Elle écrivait en pinçant sa langue entre les lèvres. Elle était comme toujours trop près de l’écran, comme elle était autrefois trop près des pages du cahier à spirales. « Les habitudes, ça fait parti des inconvénients acquis », se dit-elle en imitant la voix nasillarde de son boss. Il lui semblait aussi entendre le refrain de sa mère : « Tu es trop près, mon cœur. Tu te fatigues les yeux et tu as le dos tout rond. Tiens-toi droite ! »

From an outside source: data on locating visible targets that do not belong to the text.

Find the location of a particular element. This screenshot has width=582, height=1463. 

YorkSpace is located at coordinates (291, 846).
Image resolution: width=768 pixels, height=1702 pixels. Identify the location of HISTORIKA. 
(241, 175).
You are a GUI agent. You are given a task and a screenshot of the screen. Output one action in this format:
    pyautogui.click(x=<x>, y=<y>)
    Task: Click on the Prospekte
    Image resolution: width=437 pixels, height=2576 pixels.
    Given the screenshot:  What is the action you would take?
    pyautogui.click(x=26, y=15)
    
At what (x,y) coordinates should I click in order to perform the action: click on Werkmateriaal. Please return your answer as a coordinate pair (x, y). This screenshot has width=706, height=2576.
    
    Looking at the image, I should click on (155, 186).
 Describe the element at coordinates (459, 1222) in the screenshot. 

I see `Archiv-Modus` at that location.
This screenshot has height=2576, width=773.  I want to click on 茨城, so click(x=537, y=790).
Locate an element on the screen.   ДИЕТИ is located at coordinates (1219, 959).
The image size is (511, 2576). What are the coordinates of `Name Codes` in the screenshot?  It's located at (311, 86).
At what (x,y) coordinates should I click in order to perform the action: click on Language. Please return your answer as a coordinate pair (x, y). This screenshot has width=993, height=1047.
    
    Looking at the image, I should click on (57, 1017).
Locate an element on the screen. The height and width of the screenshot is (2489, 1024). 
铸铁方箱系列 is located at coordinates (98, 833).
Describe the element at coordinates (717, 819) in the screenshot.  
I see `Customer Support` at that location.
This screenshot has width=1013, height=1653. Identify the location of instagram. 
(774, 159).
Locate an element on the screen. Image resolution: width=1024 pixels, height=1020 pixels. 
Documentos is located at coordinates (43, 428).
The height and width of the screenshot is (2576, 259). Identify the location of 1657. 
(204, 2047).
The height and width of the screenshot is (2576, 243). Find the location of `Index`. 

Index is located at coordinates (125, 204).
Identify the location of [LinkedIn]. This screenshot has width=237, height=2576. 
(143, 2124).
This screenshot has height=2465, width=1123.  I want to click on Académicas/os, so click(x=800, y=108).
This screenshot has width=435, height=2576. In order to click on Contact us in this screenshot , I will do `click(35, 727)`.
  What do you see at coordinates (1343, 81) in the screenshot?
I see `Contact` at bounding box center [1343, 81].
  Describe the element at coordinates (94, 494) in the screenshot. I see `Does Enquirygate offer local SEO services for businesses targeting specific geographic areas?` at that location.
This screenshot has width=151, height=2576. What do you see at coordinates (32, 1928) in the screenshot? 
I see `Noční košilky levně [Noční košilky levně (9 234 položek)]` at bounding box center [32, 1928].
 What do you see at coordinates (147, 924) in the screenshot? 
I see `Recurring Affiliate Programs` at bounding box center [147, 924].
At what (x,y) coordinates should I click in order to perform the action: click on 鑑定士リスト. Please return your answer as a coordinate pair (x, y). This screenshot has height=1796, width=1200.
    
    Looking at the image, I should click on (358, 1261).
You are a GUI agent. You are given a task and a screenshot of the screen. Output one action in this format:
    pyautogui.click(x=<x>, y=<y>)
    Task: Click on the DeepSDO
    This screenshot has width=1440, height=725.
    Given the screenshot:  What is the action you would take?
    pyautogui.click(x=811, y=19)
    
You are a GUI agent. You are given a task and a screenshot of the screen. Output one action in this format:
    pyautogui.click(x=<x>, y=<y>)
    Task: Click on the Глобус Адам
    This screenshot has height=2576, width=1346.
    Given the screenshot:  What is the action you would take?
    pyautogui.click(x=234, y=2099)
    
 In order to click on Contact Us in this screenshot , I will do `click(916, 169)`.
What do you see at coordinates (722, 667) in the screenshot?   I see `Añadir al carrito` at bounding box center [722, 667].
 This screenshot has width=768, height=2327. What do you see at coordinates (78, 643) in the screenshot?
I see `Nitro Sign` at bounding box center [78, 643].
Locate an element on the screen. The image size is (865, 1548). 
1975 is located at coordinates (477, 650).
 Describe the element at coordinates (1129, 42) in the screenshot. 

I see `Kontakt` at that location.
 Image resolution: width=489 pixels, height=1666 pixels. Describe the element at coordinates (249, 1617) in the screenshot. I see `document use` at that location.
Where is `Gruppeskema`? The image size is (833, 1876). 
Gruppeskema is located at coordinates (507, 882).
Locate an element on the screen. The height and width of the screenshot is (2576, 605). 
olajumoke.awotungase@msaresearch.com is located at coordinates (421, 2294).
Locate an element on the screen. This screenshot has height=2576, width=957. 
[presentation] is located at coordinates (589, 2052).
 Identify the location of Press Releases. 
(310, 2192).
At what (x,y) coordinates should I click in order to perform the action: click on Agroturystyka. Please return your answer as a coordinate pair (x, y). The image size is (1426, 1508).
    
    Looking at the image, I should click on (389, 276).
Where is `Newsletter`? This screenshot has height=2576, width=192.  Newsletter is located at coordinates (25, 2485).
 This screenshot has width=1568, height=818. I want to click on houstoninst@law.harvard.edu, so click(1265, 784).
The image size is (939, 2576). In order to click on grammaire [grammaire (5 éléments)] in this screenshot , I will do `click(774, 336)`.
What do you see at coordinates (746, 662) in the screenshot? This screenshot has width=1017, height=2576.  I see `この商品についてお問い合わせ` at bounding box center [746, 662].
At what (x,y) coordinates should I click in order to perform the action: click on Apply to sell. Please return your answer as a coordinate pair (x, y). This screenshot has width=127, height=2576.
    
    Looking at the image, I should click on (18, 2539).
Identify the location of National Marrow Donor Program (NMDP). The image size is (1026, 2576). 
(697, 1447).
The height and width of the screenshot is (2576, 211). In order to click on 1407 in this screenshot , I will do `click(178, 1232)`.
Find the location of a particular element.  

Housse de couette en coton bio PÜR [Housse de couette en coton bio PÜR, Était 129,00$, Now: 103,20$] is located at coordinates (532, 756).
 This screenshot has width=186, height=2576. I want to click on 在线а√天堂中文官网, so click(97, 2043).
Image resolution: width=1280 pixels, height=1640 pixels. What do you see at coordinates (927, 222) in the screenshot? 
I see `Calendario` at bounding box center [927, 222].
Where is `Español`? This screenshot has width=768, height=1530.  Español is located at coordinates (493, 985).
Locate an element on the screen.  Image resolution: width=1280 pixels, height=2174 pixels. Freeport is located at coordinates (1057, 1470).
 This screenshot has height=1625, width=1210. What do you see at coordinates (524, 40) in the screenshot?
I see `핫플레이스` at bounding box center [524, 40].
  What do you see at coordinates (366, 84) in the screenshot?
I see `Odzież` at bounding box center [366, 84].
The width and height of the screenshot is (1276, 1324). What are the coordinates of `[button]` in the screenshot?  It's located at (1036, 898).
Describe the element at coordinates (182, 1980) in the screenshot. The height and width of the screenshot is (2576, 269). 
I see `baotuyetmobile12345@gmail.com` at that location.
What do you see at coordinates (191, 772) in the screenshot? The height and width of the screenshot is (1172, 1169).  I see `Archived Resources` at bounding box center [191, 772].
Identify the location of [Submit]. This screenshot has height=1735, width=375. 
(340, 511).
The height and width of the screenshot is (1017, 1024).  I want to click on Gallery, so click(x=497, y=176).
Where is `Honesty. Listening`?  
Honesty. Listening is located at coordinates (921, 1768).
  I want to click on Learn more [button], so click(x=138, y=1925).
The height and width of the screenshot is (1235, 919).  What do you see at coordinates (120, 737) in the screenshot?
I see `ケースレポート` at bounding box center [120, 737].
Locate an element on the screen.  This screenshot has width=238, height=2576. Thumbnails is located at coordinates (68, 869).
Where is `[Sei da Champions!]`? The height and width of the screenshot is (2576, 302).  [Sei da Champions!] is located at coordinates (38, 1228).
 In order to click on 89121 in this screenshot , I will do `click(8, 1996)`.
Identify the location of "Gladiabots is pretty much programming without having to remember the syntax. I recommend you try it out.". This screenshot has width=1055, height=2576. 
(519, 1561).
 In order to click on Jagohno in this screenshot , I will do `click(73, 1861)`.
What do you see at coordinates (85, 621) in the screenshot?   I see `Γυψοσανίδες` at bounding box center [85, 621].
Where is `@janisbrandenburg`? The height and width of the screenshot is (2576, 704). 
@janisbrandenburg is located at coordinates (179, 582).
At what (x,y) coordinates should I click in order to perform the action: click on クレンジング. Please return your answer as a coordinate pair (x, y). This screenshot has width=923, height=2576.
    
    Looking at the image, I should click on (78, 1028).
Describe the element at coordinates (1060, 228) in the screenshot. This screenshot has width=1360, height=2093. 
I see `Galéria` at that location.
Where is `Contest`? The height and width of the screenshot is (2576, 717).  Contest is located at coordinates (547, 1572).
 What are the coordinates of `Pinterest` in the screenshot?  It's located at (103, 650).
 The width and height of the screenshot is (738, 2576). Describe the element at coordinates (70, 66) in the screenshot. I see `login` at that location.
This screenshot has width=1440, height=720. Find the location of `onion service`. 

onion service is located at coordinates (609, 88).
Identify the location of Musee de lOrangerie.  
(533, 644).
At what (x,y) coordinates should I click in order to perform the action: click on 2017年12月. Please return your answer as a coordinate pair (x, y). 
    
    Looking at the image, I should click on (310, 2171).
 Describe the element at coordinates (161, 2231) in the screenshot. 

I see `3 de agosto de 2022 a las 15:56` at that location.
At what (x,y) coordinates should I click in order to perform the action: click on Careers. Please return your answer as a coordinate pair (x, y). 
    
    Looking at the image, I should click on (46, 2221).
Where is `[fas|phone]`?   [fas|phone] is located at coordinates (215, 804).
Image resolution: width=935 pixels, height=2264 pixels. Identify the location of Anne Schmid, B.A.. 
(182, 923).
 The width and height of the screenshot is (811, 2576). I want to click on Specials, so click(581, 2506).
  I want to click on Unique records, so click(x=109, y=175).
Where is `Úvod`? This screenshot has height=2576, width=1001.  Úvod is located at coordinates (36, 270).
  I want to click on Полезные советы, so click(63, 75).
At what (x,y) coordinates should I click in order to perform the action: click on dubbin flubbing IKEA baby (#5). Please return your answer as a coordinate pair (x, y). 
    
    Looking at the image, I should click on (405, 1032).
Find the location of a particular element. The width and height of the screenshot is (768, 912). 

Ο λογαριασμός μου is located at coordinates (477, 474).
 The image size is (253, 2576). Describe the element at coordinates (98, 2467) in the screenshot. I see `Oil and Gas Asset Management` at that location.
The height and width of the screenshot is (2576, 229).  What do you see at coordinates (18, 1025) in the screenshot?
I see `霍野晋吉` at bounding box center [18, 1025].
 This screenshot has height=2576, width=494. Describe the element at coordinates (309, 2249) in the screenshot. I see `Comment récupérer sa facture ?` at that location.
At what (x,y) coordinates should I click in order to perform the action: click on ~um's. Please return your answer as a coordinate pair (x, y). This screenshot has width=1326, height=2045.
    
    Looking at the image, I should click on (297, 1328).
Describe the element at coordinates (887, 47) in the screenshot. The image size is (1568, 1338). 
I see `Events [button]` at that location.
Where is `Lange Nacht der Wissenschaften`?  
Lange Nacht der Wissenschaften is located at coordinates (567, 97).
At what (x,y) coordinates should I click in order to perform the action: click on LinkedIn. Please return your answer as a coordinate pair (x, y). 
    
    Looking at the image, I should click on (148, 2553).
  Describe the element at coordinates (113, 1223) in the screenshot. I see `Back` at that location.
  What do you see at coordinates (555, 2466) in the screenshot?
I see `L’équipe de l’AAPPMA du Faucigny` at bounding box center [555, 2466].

D’habitude, elle se redressait comme surprise à mal faire à cette simple évocation. Mais aujourd’hui, pas question, se dit-elle. Elle n’avait pas le temps de faire attention à tout. Il fallait qu’elle piège en urgence les images, les mots, les émotions qui la saoulaient. Elle avait trop besoin de partager. Déjà, le choix des mots, ce clavier qui bouffait le « e », et trouver cette petite musique des phrases qui coulent bien dans l’oreille sans que l’on sache bien dire pourquoi. Marrant que ce soit l’oreille qui décide de ce qui satisfera l’œil, puis la tête qui reçoit l’émotion toute chaude, authentique et si ronde. Écrire joliment et dire juste en même temps; juste surtout. Car à quoi rimerait un partage tellement fardé que la croûte cacherait la peau ? Ah, si seulement elle savait entrer spontanément dans la bécane tous les ravissements qu’elle brûlait de leur faire partager aux autres. Écrire les mots comme ils arrivent et ... « Tiens-toi droite, petite ! » répétait la voix. « Et, merde ! Je fais comme je le sens. »
L’attention creusait les plis enfantins de son front éclairé par l’écran. Cela lui donnait un air touchant et grave de petite fille appliquée dans un clair obscur insolite. Elle fit le saut de ligne marquant la fin du premier paragraphe. A la relecture, elle ne put même pas dépasser la première ligne. Elle butait toujours sur la première phrase de la page blanche, celle qui pouvait parfois bloquer tout : « L'écriture n'est pas ma première langue parlée… » C’est un peu comme si elle disait qu’elle ne connaissait pas la langue du pays, la langue de sa mère ; comme si elle s’effaçait devant ceux qui troussaient mieux les idées qu’elle ; comme s’il y avait une façon bien de dire les choses. C’est un peu comme si elle acceptait l’idée que ceux qui disent bien les choses les sentaient à sa place et autrement mieux qu’elle.
Elle était convaincue qu’en se comportant ainsi elle se rétrécissait de l’intérieur. On respire toujours mal quand on est voûté. Et quand on respire mal on prive les autres de sa personne vraie. On ne donne qu’un filet de soi qui décourage aussi sûrement qu’une rebuffade ceux qui auraient aimé vous aimer.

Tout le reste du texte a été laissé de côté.